**GIVEN ENTRIES:**
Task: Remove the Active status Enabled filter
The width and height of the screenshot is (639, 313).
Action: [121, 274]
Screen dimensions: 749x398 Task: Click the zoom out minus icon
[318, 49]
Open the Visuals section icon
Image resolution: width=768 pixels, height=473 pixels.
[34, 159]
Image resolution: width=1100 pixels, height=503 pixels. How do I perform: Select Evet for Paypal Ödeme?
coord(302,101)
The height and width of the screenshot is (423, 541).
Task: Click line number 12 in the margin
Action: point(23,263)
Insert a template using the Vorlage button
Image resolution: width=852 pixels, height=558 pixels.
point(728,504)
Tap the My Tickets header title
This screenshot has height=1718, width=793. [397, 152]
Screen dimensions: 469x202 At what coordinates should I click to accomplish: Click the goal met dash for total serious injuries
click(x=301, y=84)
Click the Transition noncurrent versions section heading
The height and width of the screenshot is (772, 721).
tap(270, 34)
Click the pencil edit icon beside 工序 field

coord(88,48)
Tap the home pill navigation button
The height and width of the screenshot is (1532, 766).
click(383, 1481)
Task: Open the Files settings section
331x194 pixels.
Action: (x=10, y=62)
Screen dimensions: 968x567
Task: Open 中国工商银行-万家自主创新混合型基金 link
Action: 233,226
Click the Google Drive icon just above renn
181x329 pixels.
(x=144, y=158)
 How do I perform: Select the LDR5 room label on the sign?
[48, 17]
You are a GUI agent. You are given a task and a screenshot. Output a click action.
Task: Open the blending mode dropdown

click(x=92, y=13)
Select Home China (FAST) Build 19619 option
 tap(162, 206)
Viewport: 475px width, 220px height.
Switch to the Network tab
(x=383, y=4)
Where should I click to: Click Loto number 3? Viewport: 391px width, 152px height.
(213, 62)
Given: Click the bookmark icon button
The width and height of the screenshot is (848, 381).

**WHAT NEEDS TO BE DONE:** Scan the data above for the word "section", then copy every line that holds it.

**TASK SOLUTION:**
Open the Visuals section icon
Click the Transition noncurrent versions section heading
Task: Open the Files settings section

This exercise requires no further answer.